Mr Lewis Deacon King's College, University of London
(as above)
lewd@kcl.ac.uk

HSO

Dr Nisha Parekh

CEH Lancaster,
(as above)

n.parekh@ceh.ac.uk

Tech

Mrs Pam Self

CEH Lancaster,
(as above)

p.self@ceh.ac.uk

Abstract
This project would compare the communities and functions in relation to resources of decomposer soil fungi in unimproved and improved grassland plots at Sourhope. First, a general picture of the species diversity and composition of the two communities would be obtained by traditional methods. DNA technology would then be developed for detecting the mycelium of the most abundant five fungi in different types of organic particle separated from within the soils. These species would also be screened for their ability to utilise various carbon substrates and compared with the potential function of occasional and possibly ‘redundant’ species isolated from the same sites. The hypothesis that the latter ‘waiting in the wings’ could fill niches occupied by former ‘dominants’ when perturbations of the systems occur would be examined.

Fieldwork Report
   
Images: (left to right) Sampling site (foreground) S of the Rigg Foot plots, Unimproved Nardus site, Juliet Frankland samples a soil profile assisted by Brian and Margaret Bainbridge and Janie Pryce Miller. (Photographs: Clare Robinson)

The soil mycologists have started! In January CASE student Janie Pryce Miller (King's College London) and her supervisors braved arctic conditions at Sourhope (-15 C, with the wind chill factor) to sample decomposer soil fungi and to test out the methods to be used after D-day.

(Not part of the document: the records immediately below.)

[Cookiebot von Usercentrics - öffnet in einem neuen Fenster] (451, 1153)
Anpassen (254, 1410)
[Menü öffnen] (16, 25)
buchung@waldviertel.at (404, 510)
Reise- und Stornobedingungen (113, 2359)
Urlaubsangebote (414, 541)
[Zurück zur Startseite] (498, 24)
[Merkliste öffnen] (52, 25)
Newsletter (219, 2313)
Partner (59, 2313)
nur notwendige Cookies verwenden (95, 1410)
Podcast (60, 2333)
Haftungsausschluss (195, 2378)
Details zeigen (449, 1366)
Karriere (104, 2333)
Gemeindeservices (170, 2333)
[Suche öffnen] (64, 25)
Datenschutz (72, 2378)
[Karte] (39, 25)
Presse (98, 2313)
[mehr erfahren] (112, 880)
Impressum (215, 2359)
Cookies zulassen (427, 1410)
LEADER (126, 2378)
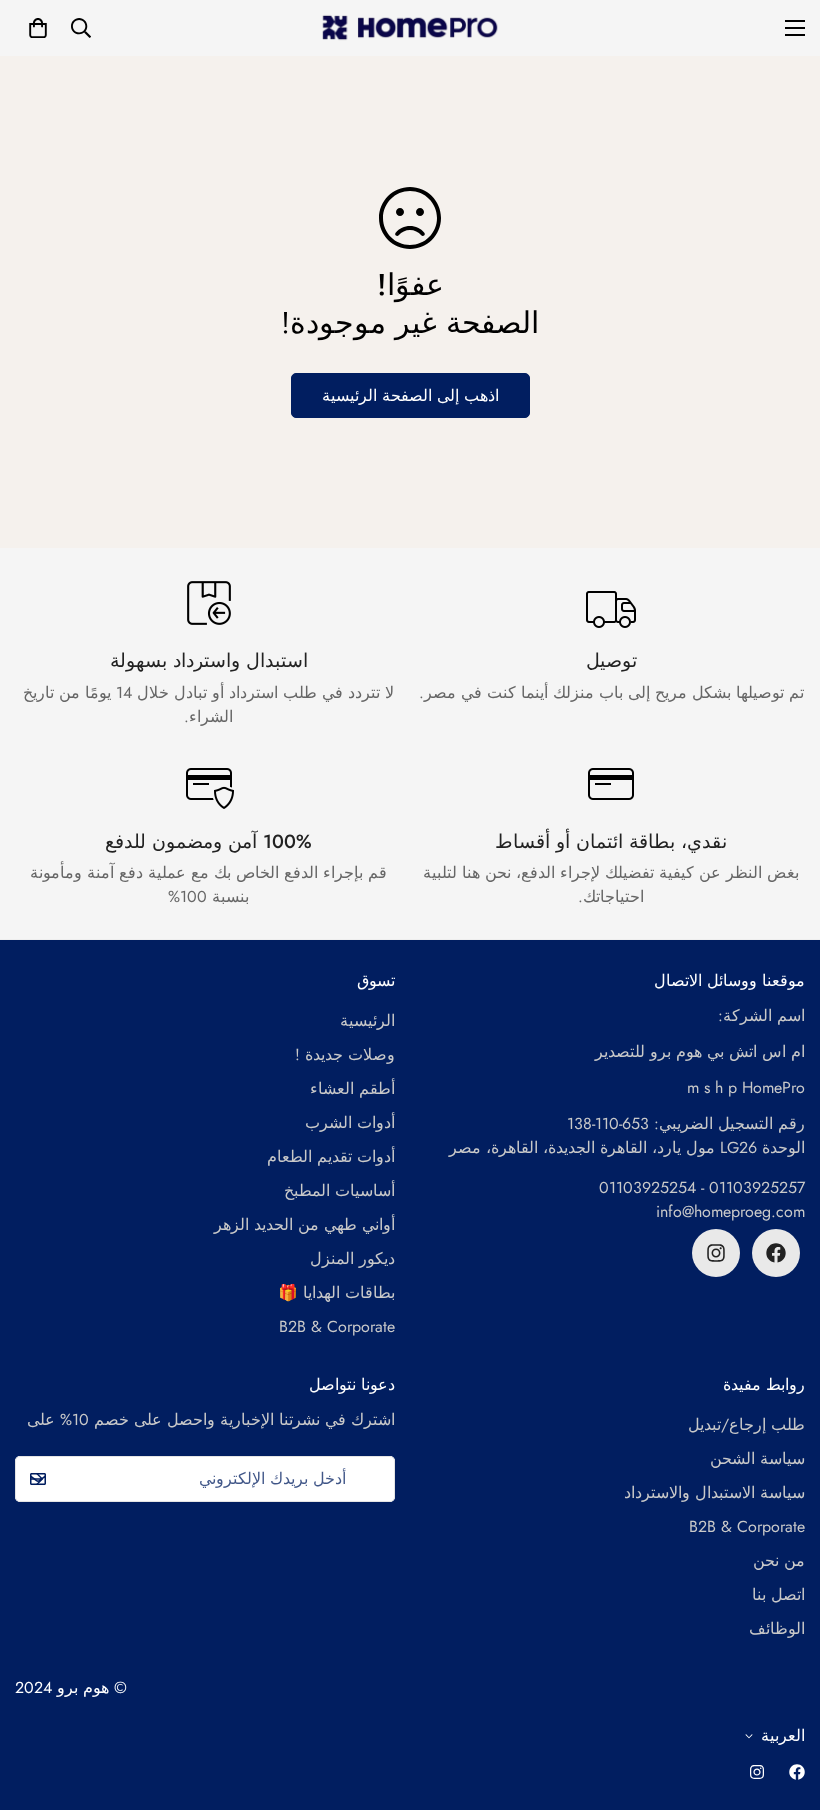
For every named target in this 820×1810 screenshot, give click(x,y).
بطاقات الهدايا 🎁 (336, 1292)
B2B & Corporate (337, 1326)
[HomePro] (410, 28)
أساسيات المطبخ (339, 1190)
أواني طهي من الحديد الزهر (304, 1224)
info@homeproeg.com (730, 1211)
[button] (38, 28)
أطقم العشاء (352, 1088)
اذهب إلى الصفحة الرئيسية (410, 395)
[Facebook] (776, 1253)
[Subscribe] (37, 1479)
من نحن (779, 1560)
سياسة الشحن (757, 1458)
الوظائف (777, 1628)
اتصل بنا (778, 1594)
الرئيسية (367, 1020)
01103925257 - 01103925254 (702, 1187)
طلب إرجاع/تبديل (746, 1424)
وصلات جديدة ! (345, 1054)
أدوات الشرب (350, 1122)
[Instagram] (716, 1253)
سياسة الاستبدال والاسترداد (714, 1492)
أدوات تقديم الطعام (331, 1156)
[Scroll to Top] (781, 1701)
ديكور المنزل (352, 1258)
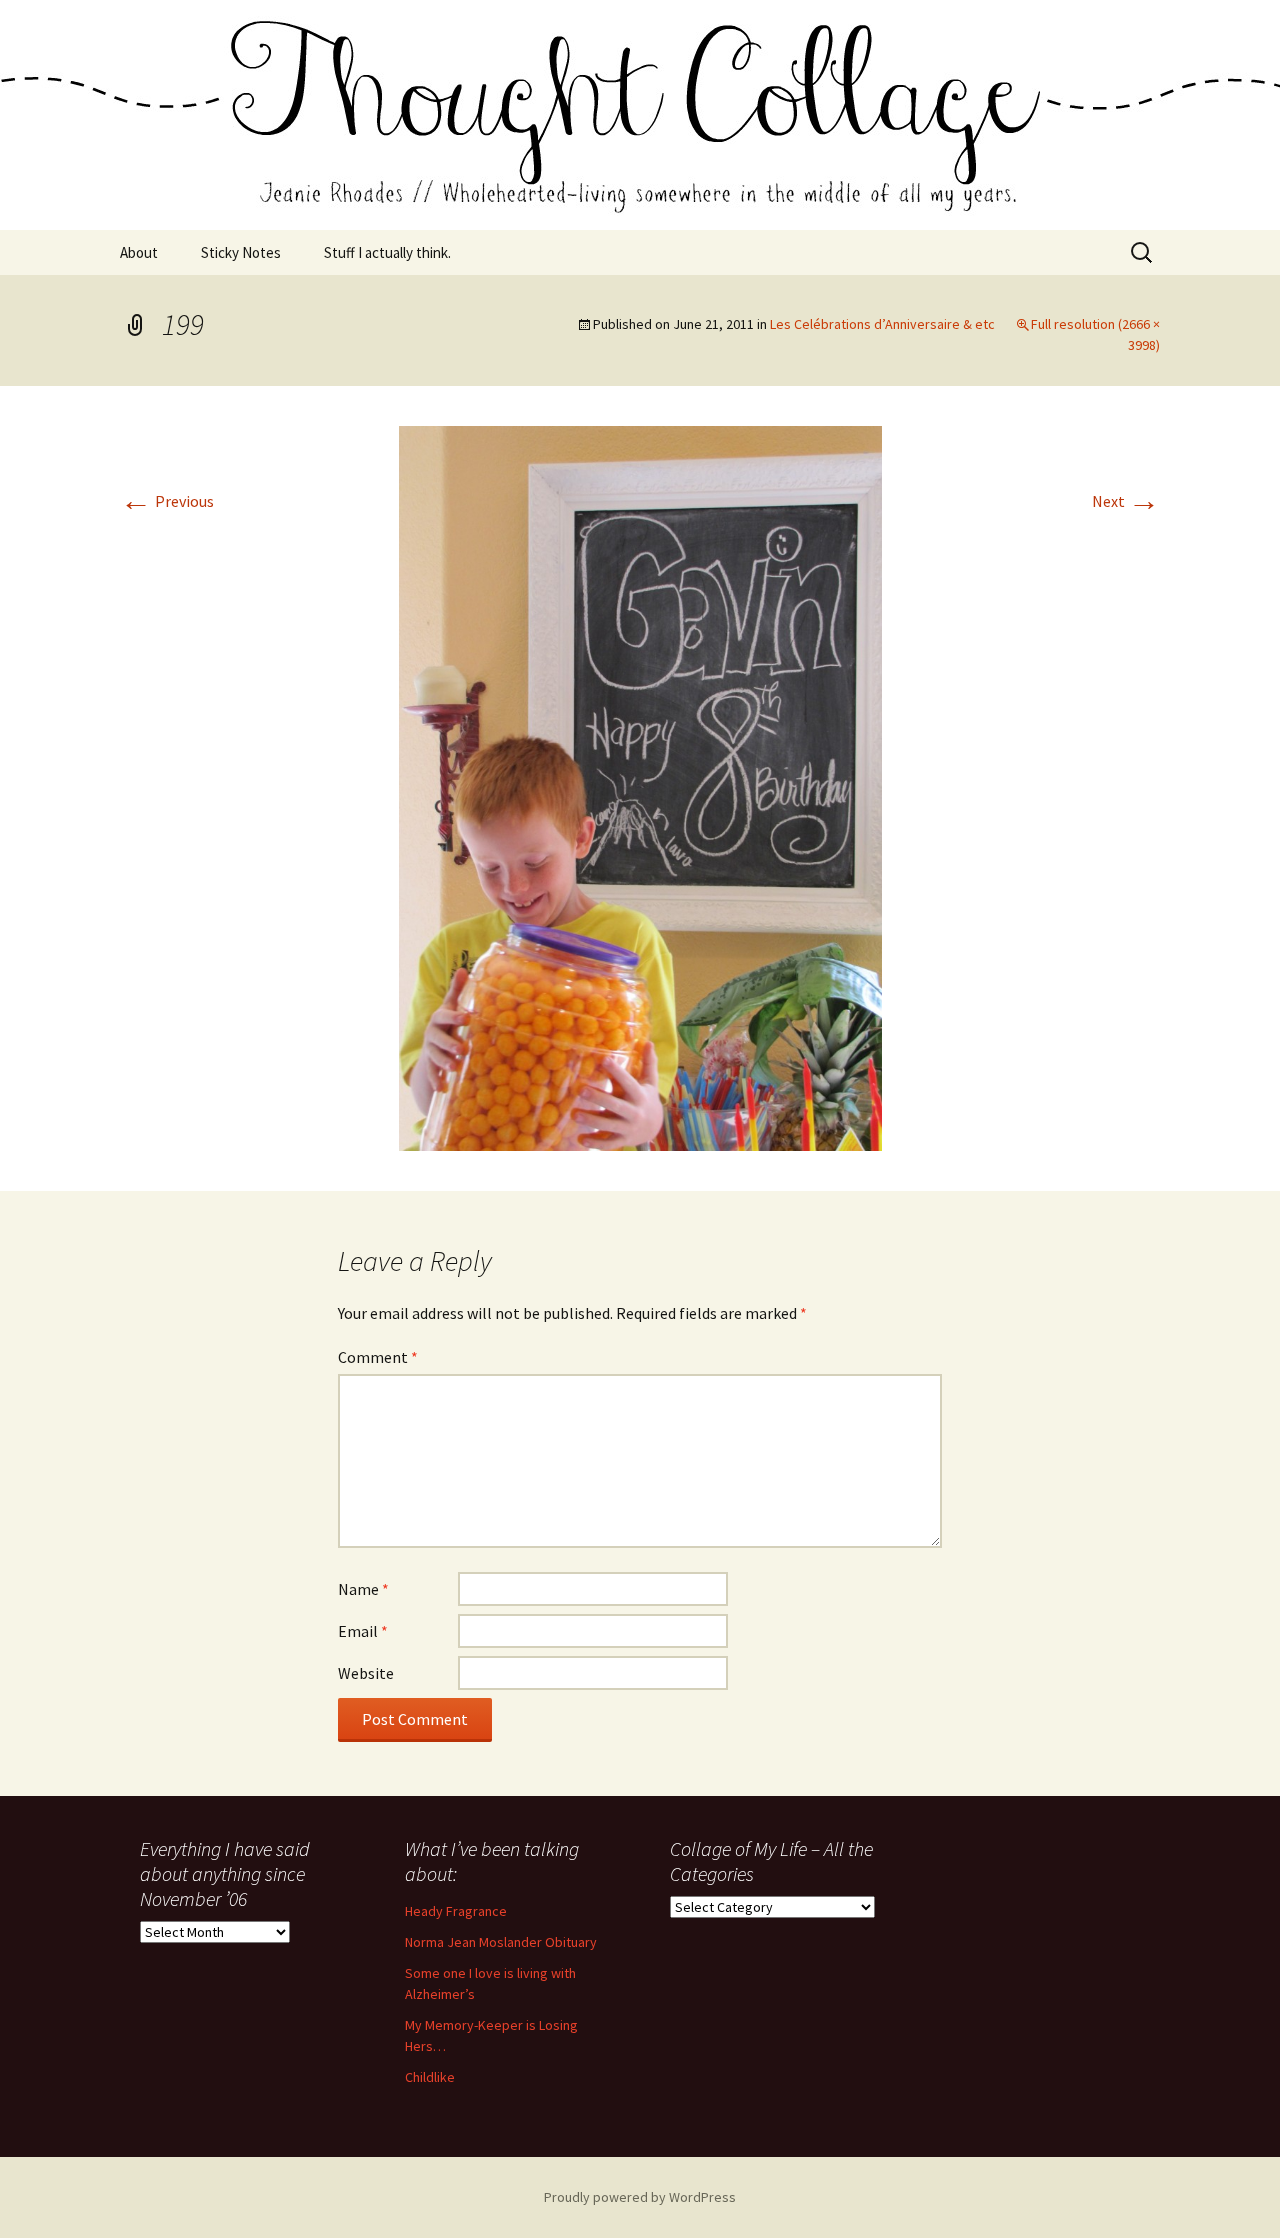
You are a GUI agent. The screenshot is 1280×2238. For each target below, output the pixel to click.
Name (363, 1589)
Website (366, 1673)
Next (1126, 501)
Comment (378, 1357)
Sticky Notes (241, 252)
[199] (640, 787)
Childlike (430, 2077)
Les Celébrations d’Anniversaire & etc (882, 324)
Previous (167, 501)
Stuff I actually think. (387, 252)
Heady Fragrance (456, 1911)
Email (363, 1631)
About (139, 252)
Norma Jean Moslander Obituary (501, 1942)
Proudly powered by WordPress (640, 2197)
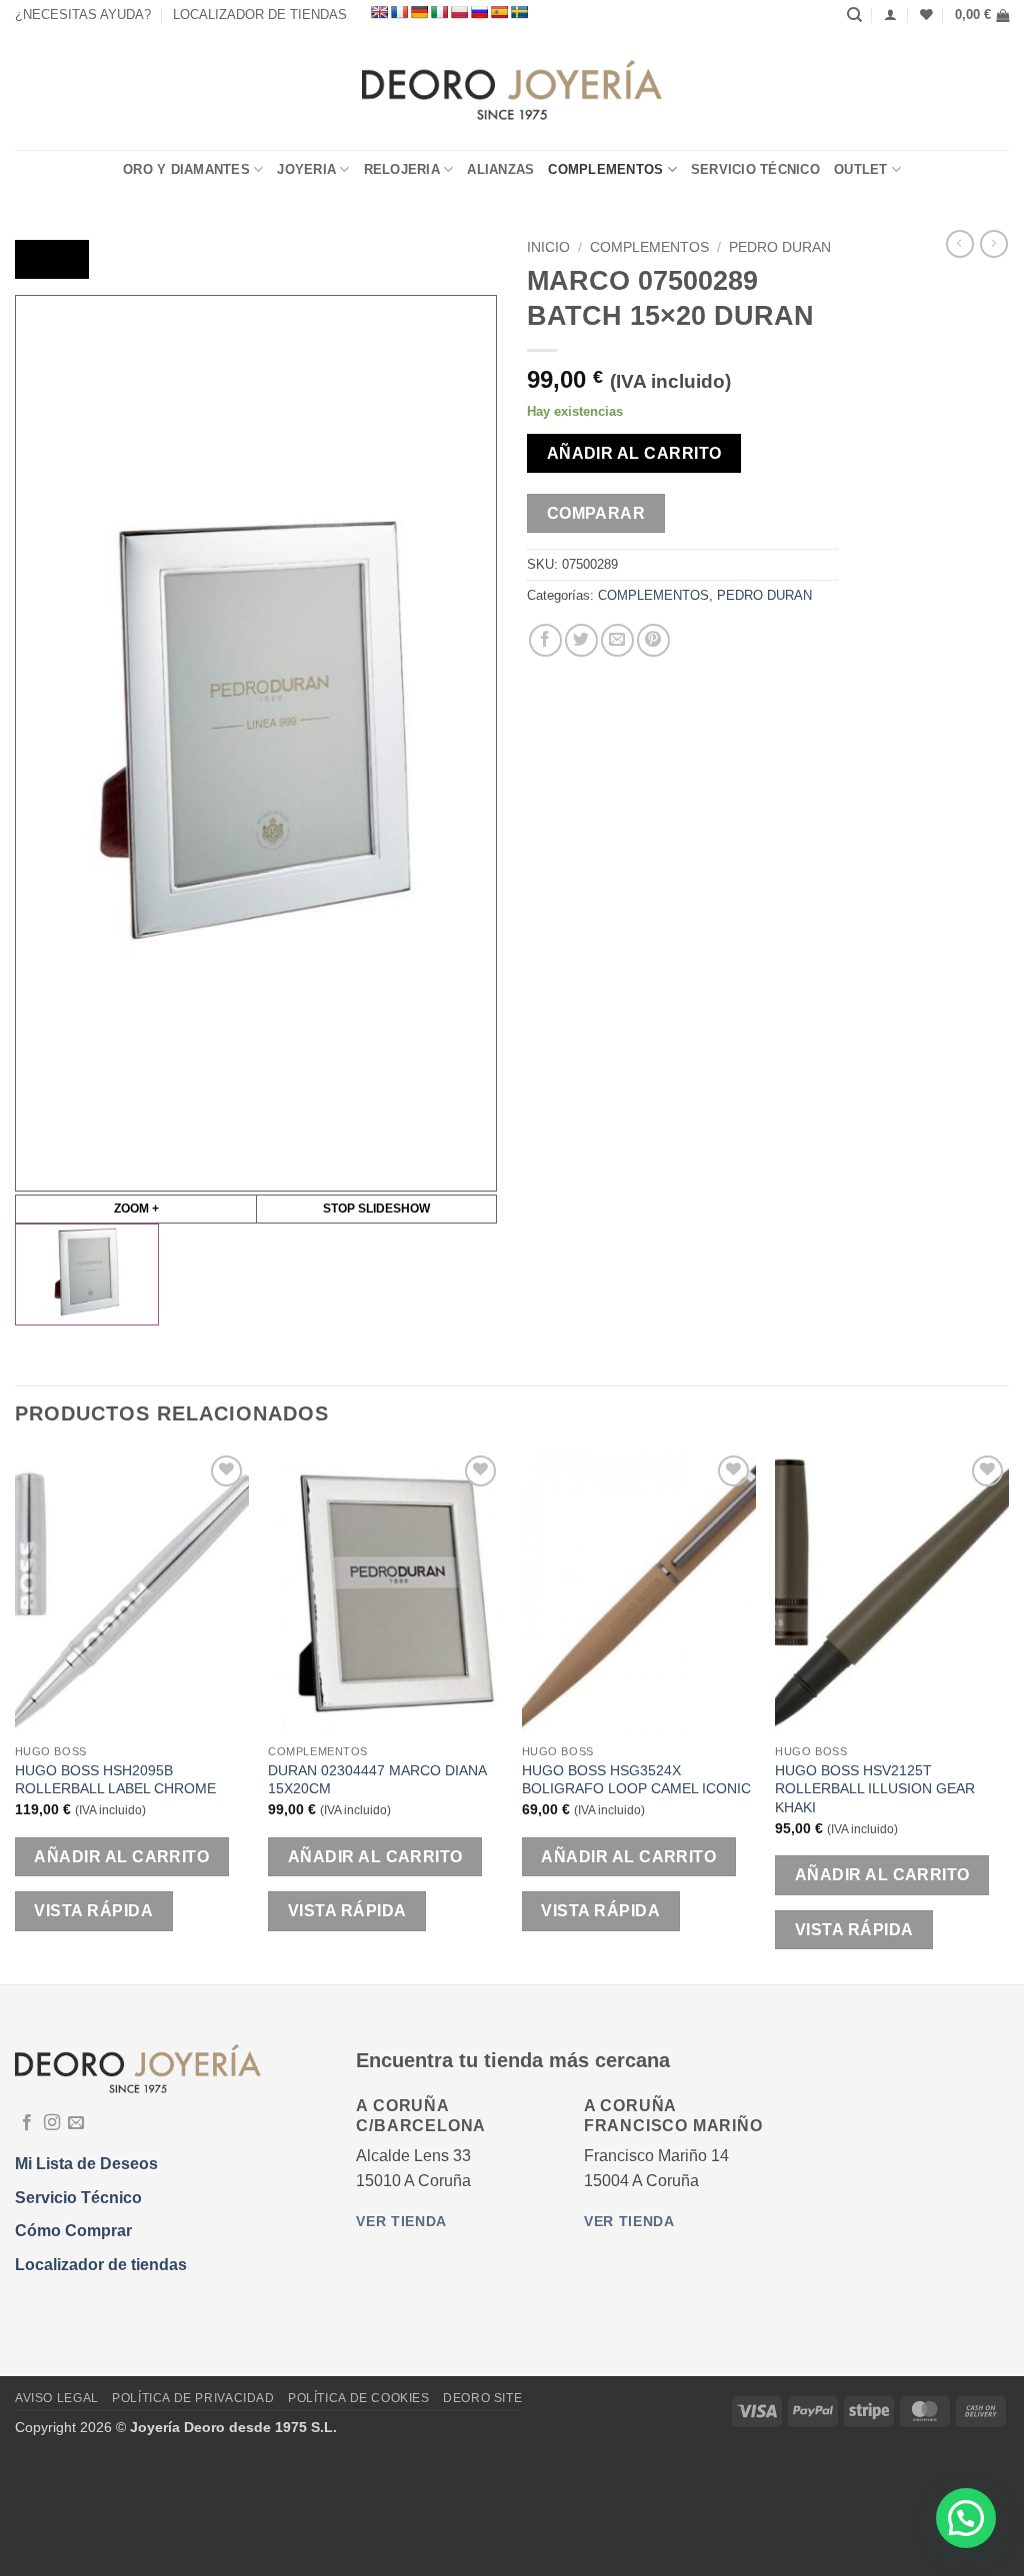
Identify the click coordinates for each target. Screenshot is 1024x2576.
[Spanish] (499, 12)
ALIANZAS (500, 169)
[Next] (1008, 1715)
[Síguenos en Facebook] (27, 2123)
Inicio (548, 247)
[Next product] (960, 244)
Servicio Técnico (755, 169)
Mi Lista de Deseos (86, 2163)
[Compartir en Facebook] (545, 640)
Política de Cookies (359, 2398)
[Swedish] (519, 12)
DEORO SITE (482, 2398)
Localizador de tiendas (101, 2264)
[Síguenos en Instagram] (52, 2123)
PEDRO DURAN (780, 247)
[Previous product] (994, 244)
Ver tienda (401, 2221)
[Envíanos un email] (76, 2123)
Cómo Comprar (73, 2230)
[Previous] (16, 1715)
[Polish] (459, 12)
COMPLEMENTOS (605, 169)
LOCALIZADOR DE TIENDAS (260, 14)
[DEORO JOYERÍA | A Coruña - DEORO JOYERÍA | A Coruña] (512, 90)
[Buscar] (854, 15)
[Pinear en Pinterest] (653, 640)
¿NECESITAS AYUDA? (83, 14)
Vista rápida (93, 1910)
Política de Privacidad (193, 2398)
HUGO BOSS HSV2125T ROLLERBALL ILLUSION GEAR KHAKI (875, 1788)
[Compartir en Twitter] (581, 640)
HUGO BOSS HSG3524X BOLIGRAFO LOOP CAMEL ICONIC (636, 1779)
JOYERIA (306, 169)
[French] (399, 12)
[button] (982, 15)
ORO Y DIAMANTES (186, 169)
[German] (419, 12)
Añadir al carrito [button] (121, 1856)
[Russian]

Pits were dug alongside the Rigg Foot experimental area and, for comparison, in a Nardus-dominated site guaranteed by Sourhope staff not to have been 'improved' in living memory. The latter can be seen from the laboratory. Soil profiles were prepared and samples taken aseptically from the litter fermentation, humus and mineral horizons for fungal isolations at Merlewood Research Station. Experiments were then run to determine the most appropriate culturing conditions for determining the species present and their relative abundance. The cultures produced a picture of two typical grassland fungal communities with several readily identified species. There were some differences in species diversity and their occurrence at different depths, but little difference in the number of species on the two sites.

The aim when the lime and nitrogen treated plots are sampled will be to select species that are key as regards abundance and function, and to detect them in situ with gene probes. Rarer species with similar functions will be compared with them in a study of species 'redundancy' and selection processes within the ecosystem. How these fungal communities change over the next three years after the fertilisers have been applied will also be examined.

The investigation of the last two months with data now being analysed should give us a head-start for the real thing.